案内文章

高度成長期に突入した1960年代は、地方私鉄の廃線が次々と続いた10年間であった
「終焉の地方私鉄」を全国に追い求め、
空腹と闘った旅で撮り溜めたネガ。
そんなネガを掘り起し、地方私鉄の1960年代
回想してみました。

2012年9月18日火曜日

西国立にあった立川機関区とED16

南武線の西国立駅の脇にあった立川機関区。1963(昭38)年に立川機関区を訪問した目的は0番模型でお馴染みだったED16を撮影することであった。

ED16は、1931(昭和6)年から18両製造され中央線や上越線で活躍し、一部は関西の阪和線にも配属されたが1970年頃までに全機が立川機関区に集結したそうで、青梅線・南武線で活躍していた姿をよく見掛けたものだった。
奥多摩で採掘された石灰石を浜川崎(第一セメント、日本鋼管)や高麗川(第一セメント)まで運ぶ 日本の基幹産業(セメント・鉄)を支える重要な輸送ルートが青梅線・南武線そして八高線であった。
この石灰石輸送列車の牽引を担ったのがED16で、1970年の青梅線奥多摩~南武線浜川崎間では
1日10本も運転されていた。(運転本数はRMライブラリー 鶴見貨物線回顧より)

ED16引退のお別れ列車. 東青梅-河辺 1983.03.20  ED16は3月27日で廃止となった

昭和38年の夏休み明け9月の日曜日、休日の川崎工場地帯の専用線めぐりを国鉄電機撮影に急遽変更し渋谷から西国立へ向かった。事務所におことわりすると簡単に許可が下り、この日のED16とED27の運用を詳しく説明して頂いた。それにしてもこの立川機関区の人達は皆親切で実にありがたかった。

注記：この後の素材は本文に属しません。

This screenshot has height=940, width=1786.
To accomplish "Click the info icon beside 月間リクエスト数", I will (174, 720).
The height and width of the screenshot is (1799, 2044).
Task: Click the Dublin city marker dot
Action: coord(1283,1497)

南武線西国立駅の脇にあった立川機関区.  1963.09.08
現在この辺りには巨大なマンションが立ち並んでいる.
南武線西国立駅の脇にあった立川機関区

ED1616

庫内に休むED16群



2時間ほど待ってやっと帰って来たED2714.南武鉄道向けに4両製造された日立製電機

ED2714とED167



親切にして戴いた機関区の皆さん

4 件のコメント:

chitetsu さんのコメント...

立川機関区、懐かしいですね。
ED16、南武線、青梅線の茶色い電車達とセットで何度となく訪問しました。その頃しょっちゅう行き交っていた貨物列車が今や一本も走っていないのは信じ難いことですね。
先日、西国立に住む知人宅を訪問した時に機関区跡が大きなマンションになっているのを見てビックリしました。
まさに兵どもが夢のあとの世界でした。

katsu さんのコメント...

Chitetsuさん、やはり茶色い国電を撮りに南武線、青梅線に行かれましたか。
あの頃の青梅・南武線は今の新車投入と違ってお下がりが回される路線でした。
乗客としては辛かったけど発想を変えてみれば貴重な旧型国電が撮れた楽しい路線だったんですね。
あの頃の国電ファンの世界は緻密な車両研究の感があり、私には馴染めませんでした。

lodgershinmeishrine さんのコメント...

拙チャンネルで「ED16,73系,103系,青梅線」見てやって下さいませ。この動画も皆さんからの音声を賜り、編集しました。後半に立川機関区の映像があります。貴ブログの写真で、機関区の線路配置が良く理解出来ました。

katsu さんのコメント...

lodgershinmeishrineさん、
ブログで立川機関区を作成する前にlodgrshinmeishrineさんの素晴らしい動画を拝見していました。
あまりに動画と音が一致しているのには驚きました。
やはり音が入ると違いますね。
立川機関区で動いているED16の光景が懐かしかったです。ありがとう御座いました。